▶ **ACTIVITY**: The records, repeated exactly and in full, are the expected answer.

(Stored records)
+++

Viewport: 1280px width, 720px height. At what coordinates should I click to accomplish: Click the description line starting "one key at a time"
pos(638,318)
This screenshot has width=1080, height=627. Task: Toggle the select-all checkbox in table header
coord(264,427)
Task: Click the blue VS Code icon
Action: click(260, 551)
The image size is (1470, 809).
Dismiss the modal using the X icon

+++

▶ **FINISHED TASK**:
Viewport: 1280px width, 720px height. At what coordinates should I click to accomplish: Click the description line starting "one key at a time"
pos(638,318)
This screenshot has width=1080, height=627. Task: Toggle the select-all checkbox in table header
coord(264,427)
Task: Click the blue VS Code icon
Action: click(260, 551)
The image size is (1470, 809).
Dismiss the modal using the X icon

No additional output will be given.